**Task details**
Please echo every one of the entries below word for word, changing nothing.

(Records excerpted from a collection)
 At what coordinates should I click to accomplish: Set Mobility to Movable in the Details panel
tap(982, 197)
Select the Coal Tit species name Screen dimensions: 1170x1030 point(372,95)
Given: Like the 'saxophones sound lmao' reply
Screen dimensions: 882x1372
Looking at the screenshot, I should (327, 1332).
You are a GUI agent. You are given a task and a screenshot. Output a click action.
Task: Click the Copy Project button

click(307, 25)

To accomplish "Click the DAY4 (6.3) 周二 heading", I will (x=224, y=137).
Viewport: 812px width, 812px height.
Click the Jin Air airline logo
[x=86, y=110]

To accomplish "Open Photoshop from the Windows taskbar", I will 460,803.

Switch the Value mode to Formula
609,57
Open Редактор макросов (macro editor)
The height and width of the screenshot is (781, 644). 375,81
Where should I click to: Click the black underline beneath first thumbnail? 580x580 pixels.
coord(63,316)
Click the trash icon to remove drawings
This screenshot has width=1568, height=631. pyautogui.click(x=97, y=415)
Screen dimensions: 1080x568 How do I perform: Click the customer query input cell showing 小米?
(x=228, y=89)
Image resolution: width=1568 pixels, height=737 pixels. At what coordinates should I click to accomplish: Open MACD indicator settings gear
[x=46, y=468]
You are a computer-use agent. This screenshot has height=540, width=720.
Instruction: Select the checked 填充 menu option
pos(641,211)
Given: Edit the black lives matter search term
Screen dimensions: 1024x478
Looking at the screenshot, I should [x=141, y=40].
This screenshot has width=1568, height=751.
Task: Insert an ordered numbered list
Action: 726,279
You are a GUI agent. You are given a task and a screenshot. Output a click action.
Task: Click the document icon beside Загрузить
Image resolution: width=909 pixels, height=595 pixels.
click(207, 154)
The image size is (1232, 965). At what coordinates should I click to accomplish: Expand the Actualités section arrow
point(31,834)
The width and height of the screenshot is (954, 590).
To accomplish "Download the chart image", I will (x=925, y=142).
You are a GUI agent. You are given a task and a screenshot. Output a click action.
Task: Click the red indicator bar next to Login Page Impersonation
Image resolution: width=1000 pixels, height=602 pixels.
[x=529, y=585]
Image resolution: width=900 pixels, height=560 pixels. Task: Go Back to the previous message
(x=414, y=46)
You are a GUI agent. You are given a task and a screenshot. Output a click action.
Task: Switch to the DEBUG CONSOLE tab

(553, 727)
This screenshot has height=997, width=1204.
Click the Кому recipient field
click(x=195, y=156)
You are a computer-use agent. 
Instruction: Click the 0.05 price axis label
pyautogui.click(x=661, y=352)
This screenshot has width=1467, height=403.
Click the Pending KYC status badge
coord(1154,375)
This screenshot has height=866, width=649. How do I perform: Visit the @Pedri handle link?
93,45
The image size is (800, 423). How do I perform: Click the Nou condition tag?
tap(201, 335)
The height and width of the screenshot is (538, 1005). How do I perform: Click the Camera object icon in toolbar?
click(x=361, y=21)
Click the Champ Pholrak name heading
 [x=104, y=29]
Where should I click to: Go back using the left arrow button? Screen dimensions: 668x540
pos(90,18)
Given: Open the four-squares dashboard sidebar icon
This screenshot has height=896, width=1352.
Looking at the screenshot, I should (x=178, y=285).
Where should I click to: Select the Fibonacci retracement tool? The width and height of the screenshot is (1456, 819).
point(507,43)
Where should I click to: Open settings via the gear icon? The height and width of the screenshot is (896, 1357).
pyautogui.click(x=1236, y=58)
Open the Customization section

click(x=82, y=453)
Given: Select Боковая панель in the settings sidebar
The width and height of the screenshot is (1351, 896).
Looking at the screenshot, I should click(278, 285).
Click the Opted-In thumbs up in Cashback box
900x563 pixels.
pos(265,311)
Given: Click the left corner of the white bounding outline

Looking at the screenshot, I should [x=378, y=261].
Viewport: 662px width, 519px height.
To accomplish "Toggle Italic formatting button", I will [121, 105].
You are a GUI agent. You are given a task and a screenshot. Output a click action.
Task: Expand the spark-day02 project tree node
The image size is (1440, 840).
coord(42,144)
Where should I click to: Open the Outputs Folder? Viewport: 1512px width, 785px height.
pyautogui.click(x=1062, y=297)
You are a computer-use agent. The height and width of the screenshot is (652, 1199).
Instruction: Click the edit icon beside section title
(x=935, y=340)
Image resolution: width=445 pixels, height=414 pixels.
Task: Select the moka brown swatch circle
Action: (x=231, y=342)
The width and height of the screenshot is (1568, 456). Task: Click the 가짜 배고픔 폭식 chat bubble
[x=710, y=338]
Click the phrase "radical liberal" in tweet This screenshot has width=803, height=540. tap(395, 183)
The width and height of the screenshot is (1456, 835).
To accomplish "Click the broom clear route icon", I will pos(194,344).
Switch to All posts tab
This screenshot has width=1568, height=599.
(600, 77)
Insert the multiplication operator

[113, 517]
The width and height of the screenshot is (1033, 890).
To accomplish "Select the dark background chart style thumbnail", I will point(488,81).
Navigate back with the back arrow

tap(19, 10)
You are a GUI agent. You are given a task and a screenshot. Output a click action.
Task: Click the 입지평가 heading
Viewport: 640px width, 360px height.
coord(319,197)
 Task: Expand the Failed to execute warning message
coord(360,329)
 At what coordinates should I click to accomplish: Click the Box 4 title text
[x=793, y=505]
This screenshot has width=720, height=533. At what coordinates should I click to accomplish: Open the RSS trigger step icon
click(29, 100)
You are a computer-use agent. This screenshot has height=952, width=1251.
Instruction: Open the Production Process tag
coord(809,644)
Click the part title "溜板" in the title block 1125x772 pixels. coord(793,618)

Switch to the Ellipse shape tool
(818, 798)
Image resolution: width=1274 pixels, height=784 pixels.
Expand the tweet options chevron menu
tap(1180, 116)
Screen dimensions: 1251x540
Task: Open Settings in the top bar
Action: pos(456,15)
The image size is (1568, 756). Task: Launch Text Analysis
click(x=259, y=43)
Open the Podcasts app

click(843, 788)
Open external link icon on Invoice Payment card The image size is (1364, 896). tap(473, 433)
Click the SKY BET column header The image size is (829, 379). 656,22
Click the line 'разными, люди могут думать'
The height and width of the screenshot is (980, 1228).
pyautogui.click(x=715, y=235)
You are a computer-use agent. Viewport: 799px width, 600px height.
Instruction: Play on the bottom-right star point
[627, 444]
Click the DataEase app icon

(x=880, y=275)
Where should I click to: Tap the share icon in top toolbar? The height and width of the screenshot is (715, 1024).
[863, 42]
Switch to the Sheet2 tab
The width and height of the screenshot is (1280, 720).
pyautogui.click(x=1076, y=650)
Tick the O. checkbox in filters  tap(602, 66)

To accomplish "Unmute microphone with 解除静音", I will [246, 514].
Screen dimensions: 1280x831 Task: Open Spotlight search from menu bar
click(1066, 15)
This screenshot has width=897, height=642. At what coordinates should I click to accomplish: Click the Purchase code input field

**Exercise output**
 At what coordinates should I click to accomplish: Set Mobility to Movable in the Details panel
tap(982, 197)
Select the Coal Tit species name Screen dimensions: 1170x1030 point(372,95)
Given: Like the 'saxophones sound lmao' reply
Screen dimensions: 882x1372
Looking at the screenshot, I should (327, 1332).
You are a GUI agent. You are given a task and a screenshot. Output a click action.
Task: Click the Copy Project button

click(307, 25)

To accomplish "Click the DAY4 (6.3) 周二 heading", I will (x=224, y=137).
Viewport: 812px width, 812px height.
Click the Jin Air airline logo
[x=86, y=110]

To accomplish "Open Photoshop from the Windows taskbar", I will 460,803.

Switch the Value mode to Formula
609,57
Open Редактор макросов (macro editor)
The height and width of the screenshot is (781, 644). 375,81
Where should I click to: Click the black underline beneath first thumbnail? 580x580 pixels.
coord(63,316)
Click the trash icon to remove drawings
This screenshot has width=1568, height=631. pyautogui.click(x=97, y=415)
Screen dimensions: 1080x568 How do I perform: Click the customer query input cell showing 小米?
(x=228, y=89)
Image resolution: width=1568 pixels, height=737 pixels. At what coordinates should I click to accomplish: Open MACD indicator settings gear
[x=46, y=468]
You are a computer-use agent. This screenshot has height=540, width=720.
Instruction: Select the checked 填充 menu option
pos(641,211)
Given: Edit the black lives matter search term
Screen dimensions: 1024x478
Looking at the screenshot, I should [x=141, y=40].
This screenshot has width=1568, height=751.
Task: Insert an ordered numbered list
Action: 726,279
You are a GUI agent. You are given a task and a screenshot. Output a click action.
Task: Click the document icon beside Загрузить
Image resolution: width=909 pixels, height=595 pixels.
click(207, 154)
The image size is (1232, 965). At what coordinates should I click to accomplish: Expand the Actualités section arrow
point(31,834)
The width and height of the screenshot is (954, 590).
To accomplish "Download the chart image", I will (x=925, y=142).
You are a GUI agent. You are given a task and a screenshot. Output a click action.
Task: Click the red indicator bar next to Login Page Impersonation
Image resolution: width=1000 pixels, height=602 pixels.
[x=529, y=585]
Image resolution: width=900 pixels, height=560 pixels. Task: Go Back to the previous message
(x=414, y=46)
You are a GUI agent. You are given a task and a screenshot. Output a click action.
Task: Switch to the DEBUG CONSOLE tab

(553, 727)
This screenshot has height=997, width=1204.
Click the Кому recipient field
click(x=195, y=156)
You are a computer-use agent. 
Instruction: Click the 0.05 price axis label
pyautogui.click(x=661, y=352)
This screenshot has width=1467, height=403.
Click the Pending KYC status badge
coord(1154,375)
This screenshot has height=866, width=649. How do I perform: Visit the @Pedri handle link?
93,45
The image size is (800, 423). How do I perform: Click the Nou condition tag?
tap(201, 335)
The height and width of the screenshot is (538, 1005). How do I perform: Click the Camera object icon in toolbar?
click(x=361, y=21)
Click the Champ Pholrak name heading
 [x=104, y=29]
Where should I click to: Go back using the left arrow button? Screen dimensions: 668x540
pos(90,18)
Given: Open the four-squares dashboard sidebar icon
This screenshot has height=896, width=1352.
Looking at the screenshot, I should (x=178, y=285).
Where should I click to: Select the Fibonacci retracement tool? The width and height of the screenshot is (1456, 819).
point(507,43)
Where should I click to: Open settings via the gear icon? The height and width of the screenshot is (896, 1357).
pyautogui.click(x=1236, y=58)
Open the Customization section

click(x=82, y=453)
Given: Select Боковая панель in the settings sidebar
The width and height of the screenshot is (1351, 896).
Looking at the screenshot, I should click(278, 285).
Click the Opted-In thumbs up in Cashback box
900x563 pixels.
pos(265,311)
Given: Click the left corner of the white bounding outline

Looking at the screenshot, I should [x=378, y=261].
Viewport: 662px width, 519px height.
To accomplish "Toggle Italic formatting button", I will [121, 105].
You are a GUI agent. You are given a task and a screenshot. Output a click action.
Task: Expand the spark-day02 project tree node
The image size is (1440, 840).
coord(42,144)
Where should I click to: Open the Outputs Folder? Viewport: 1512px width, 785px height.
pyautogui.click(x=1062, y=297)
You are a computer-use agent. The height and width of the screenshot is (652, 1199).
Instruction: Click the edit icon beside section title
(x=935, y=340)
Image resolution: width=445 pixels, height=414 pixels.
Task: Select the moka brown swatch circle
Action: (x=231, y=342)
The width and height of the screenshot is (1568, 456). Task: Click the 가짜 배고픔 폭식 chat bubble
[x=710, y=338]
Click the phrase "radical liberal" in tweet This screenshot has width=803, height=540. tap(395, 183)
The width and height of the screenshot is (1456, 835).
To accomplish "Click the broom clear route icon", I will pos(194,344).
Switch to All posts tab
This screenshot has width=1568, height=599.
(600, 77)
Insert the multiplication operator

[113, 517]
The width and height of the screenshot is (1033, 890).
To accomplish "Select the dark background chart style thumbnail", I will point(488,81).
Navigate back with the back arrow

tap(19, 10)
You are a GUI agent. You are given a task and a screenshot. Output a click action.
Task: Click the 입지평가 heading
Viewport: 640px width, 360px height.
coord(319,197)
 Task: Expand the Failed to execute warning message
coord(360,329)
 At what coordinates should I click to accomplish: Click the Box 4 title text
[x=793, y=505]
This screenshot has width=720, height=533. At what coordinates should I click to accomplish: Open the RSS trigger step icon
click(29, 100)
You are a computer-use agent. This screenshot has height=952, width=1251.
Instruction: Open the Production Process tag
coord(809,644)
Click the part title "溜板" in the title block 1125x772 pixels. coord(793,618)

Switch to the Ellipse shape tool
(818, 798)
Image resolution: width=1274 pixels, height=784 pixels.
Expand the tweet options chevron menu
tap(1180, 116)
Screen dimensions: 1251x540
Task: Open Settings in the top bar
Action: pos(456,15)
The image size is (1568, 756). Task: Launch Text Analysis
click(x=259, y=43)
Open the Podcasts app

click(843, 788)
Open external link icon on Invoice Payment card The image size is (1364, 896). tap(473, 433)
Click the SKY BET column header The image size is (829, 379). 656,22
Click the line 'разными, люди могут думать'
The height and width of the screenshot is (980, 1228).
pyautogui.click(x=715, y=235)
You are a computer-use agent. Viewport: 799px width, 600px height.
Instruction: Play on the bottom-right star point
[627, 444]
Click the DataEase app icon

(x=880, y=275)
Where should I click to: Tap the share icon in top toolbar? The height and width of the screenshot is (715, 1024).
[863, 42]
Switch to the Sheet2 tab
The width and height of the screenshot is (1280, 720).
pyautogui.click(x=1076, y=650)
Tick the O. checkbox in filters  tap(602, 66)

To accomplish "Unmute microphone with 解除静音", I will [246, 514].
Screen dimensions: 1280x831 Task: Open Spotlight search from menu bar
click(1066, 15)
This screenshot has width=897, height=642. At what coordinates should I click to accomplish: Click the Purchase code input field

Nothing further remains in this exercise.